Distributed System Design Skill Router

All reference files live in references/.

1. Quick Reference: Problem-to-Chapter Routing Table

Problem / Question	Reference File	Key Content
How to structure a system design interview	`chapter-03-framework-for-system-design-interviews.md`	4-step framework, time allocation, dos/don'ts, interviewer signals
How to scale from single server to millions of users	`chapter-01-scale-from-zero-to-millions.md`	Progressive scaling: LB, replication, cache, CDN, stateless tier, sharding, multi-DC
How to estimate QPS, storage, bandwidth, server count	`chapter-02-back-of-envelope-estimation.md`	DAU-to-QPS formula, latency numbers, availability nines, estimation template
Design a rate limiter / API throttling	`chapter-04-design-rate-limiter.md`	Token bucket, leaking bucket, sliding window; Redis counters; race conditions
How to distribute data across servers evenly	`chapter-05-design-consistent-hashing.md`	Hash ring, virtual nodes, affected-key redistribution, rehashing problem
Design a distributed key-value store	`chapter-06-design-key-value-store.md`	CAP theorem, quorum (N/W/R), vector clocks, gossip, Merkle trees, write/read path
Generate unique IDs in distributed systems	`chapter-07-design-unique-id-generator.md`	Snowflake (64-bit), UUID, ticket server, multi-master; bit layout tuning
Design a URL shortener	`chapter-08-design-url-shortener.md`	Base 62 vs hash+collision; 301/302 redirect; bloom filter; read-heavy caching
Design a web crawler	`chapter-09-design-web-crawler.md`	BFS traversal, URL frontier, politeness, robots.txt, dedup, content fingerprinting
Design a notification system	`chapter-10-design-notification-system.md`	Multi-channel (push/SMS/email), message queues, retry, dedup, templates, analytics
Design a news feed system	`chapter-11-design-news-feed-system.md`	Fan-out on write vs read, celebrity problem, feed publishing vs retrieval, graph DB
Design a chat system	`chapter-12-design-chat-system.md`	WebSocket, presence, service discovery, message sync, KV store for history
Design search autocomplete / typeahead	`chapter-13-design-search-autocomplete.md`	Trie data structure, top-k, data gathering vs serving, caching at browser/CDN
Design YouTube / video streaming	`chapter-14-design-youtube.md`	Video transcoding DAG, CDN delivery, blob storage, pre-signed URLs, streaming protocols
Design Google Drive / cloud file storage	`chapter-15-design-google-drive.md`	Block-level splitting, delta sync, dedup, notification service, conflict resolution, versioning
Which database: SQL vs NoSQL	`chapter-01-scale-from-zero-to-millions.md`	Decision criteria, tradeoff table
What is the CAP theorem	`chapter-06-design-key-value-store.md`	CP vs AP analysis, practical implications
How to handle server failures	`chapter-01-scale-from-zero-to-millions.md` + `chapter-06-design-key-value-store.md`	Failover at every tier (Ch1); gossip, hinted handoff, Merkle trees (Ch6)
How to choose a sharding key	`chapter-01-scale-from-zero-to-millions.md` + `chapter-05-design-consistent-hashing.md`	Celebrity/hotspot problem, resharding, virtual nodes
When to add a cache layer	`chapter-01-scale-from-zero-to-millions.md`	Read-through cache, expiration policy, cache SPOF, thundering herd
When to add a message queue	`chapter-01-scale-from-zero-to-millions.md`	Decoupling, async processing, independent scaling
How to handle rate-limiting race conditions	`chapter-04-design-rate-limiter.md`	Lua scripts, Redis sorted sets, centralized store vs sticky sessions

2. The 4-Step Framework (from Ch3)

Every system design conversation follows these four steps. Never skip one.

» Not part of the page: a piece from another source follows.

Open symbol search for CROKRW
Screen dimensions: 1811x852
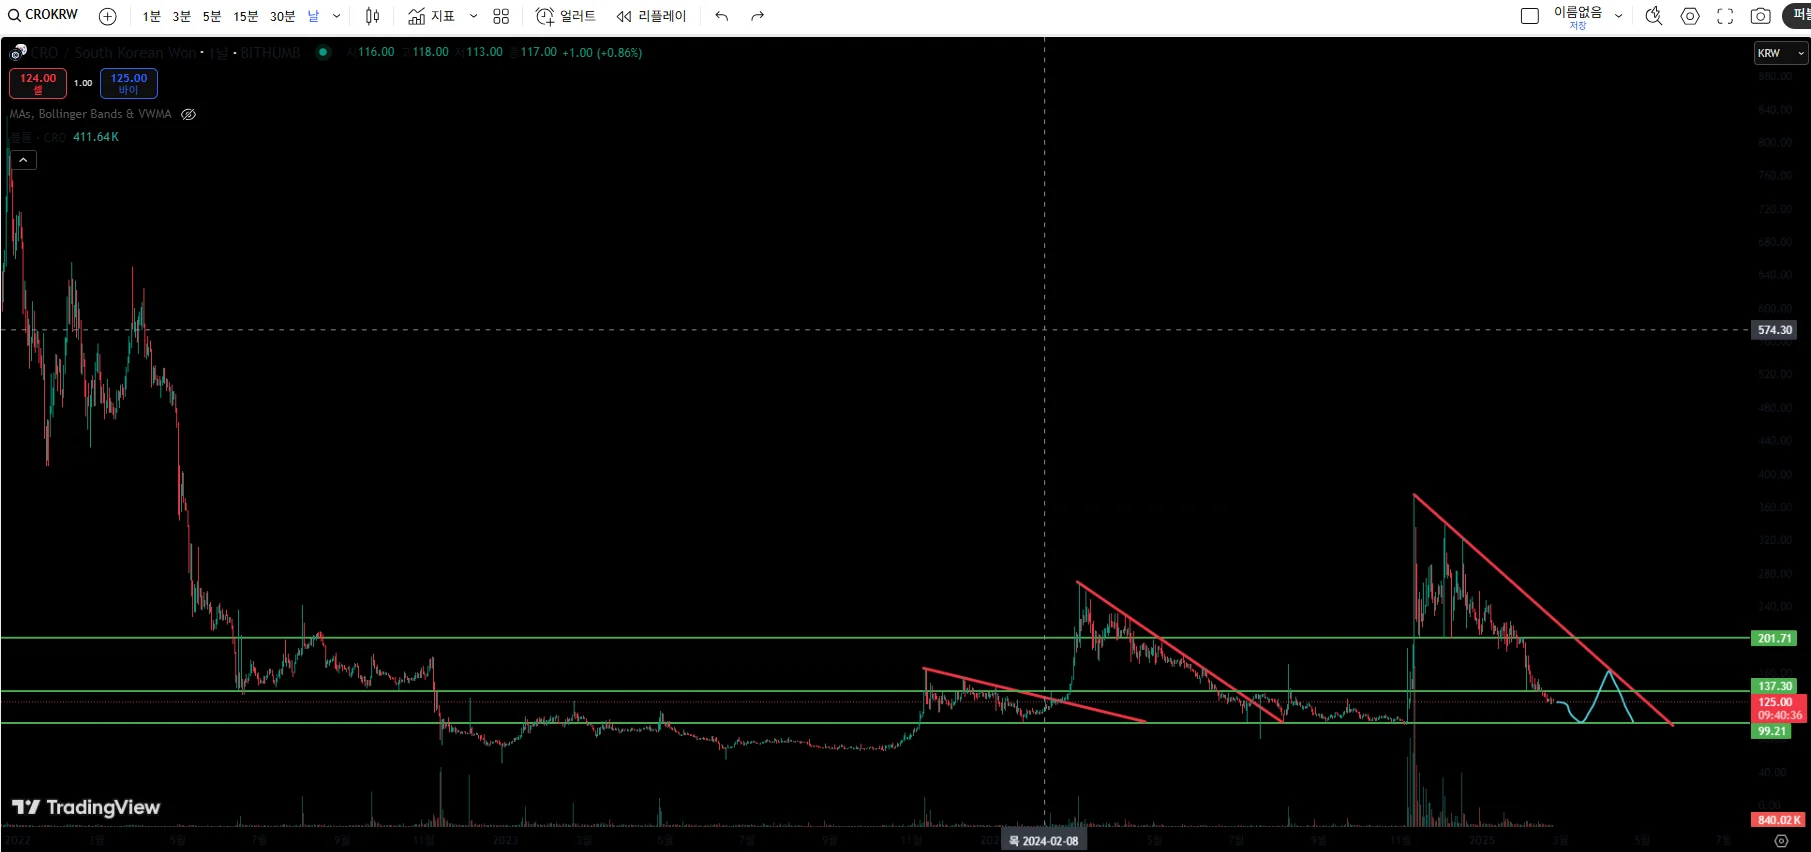(44, 15)
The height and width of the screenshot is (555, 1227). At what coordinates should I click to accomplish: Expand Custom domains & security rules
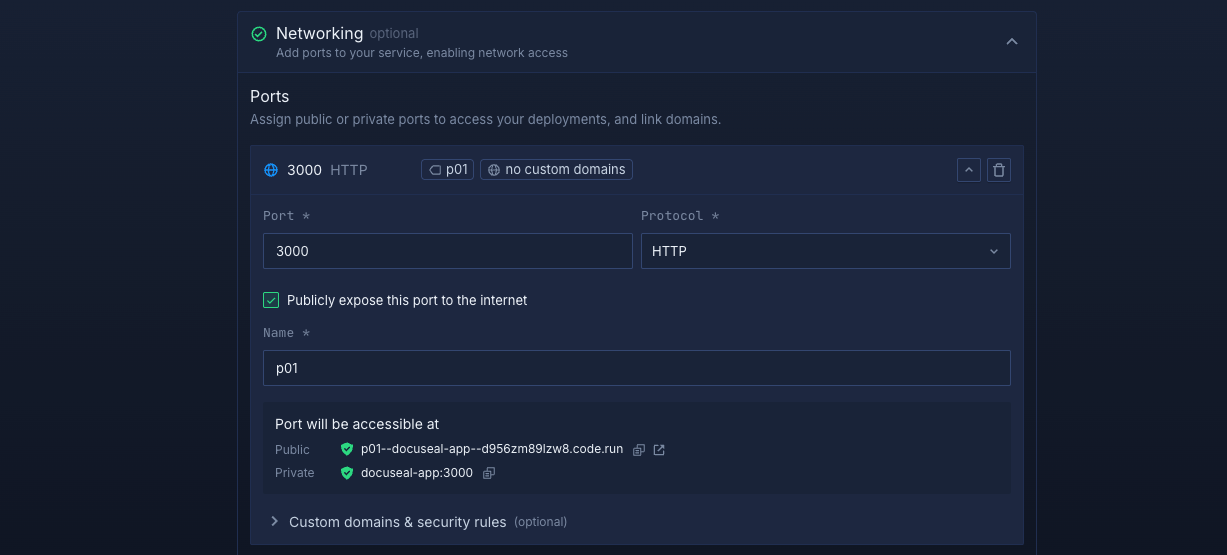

Step	Time (45 min)	What to Do	Failure Mode if Skipped
1. Scope	3-10 min	Ask clarifying questions: features, users, scale, tech stack, growth. Write down assumptions. Get confirmation.	Design the wrong system; "huge red flag" per interviewers
2. High-Level Design	10-15 min	Draw box diagrams (clients, APIs, servers, cache, DB, CDN, queues). Walk through use cases. Get buy-in.	Deep dive on wrong components; wasted effort
3. Deep Dive	10-25 min	Prioritize 2-3 components based on interviewer cues. Discuss tradeoffs and alternatives.	Superficial design; no depth signal
4. Wrap-Up	3-5 min	Identify bottlenecks. Discuss failures, monitoring, next scale curve. Never say "it's perfect."	Miss high-signal topics; weak finish

Key rules:

Think out loud. Silence gives zero signal.
Treat the interviewer as a teammate. Seek feedback.
Never over-engineer. Design for current requirements with clear extension points.
Back-of-envelope calculations validate scale fitness (invoke Ch2 when needed).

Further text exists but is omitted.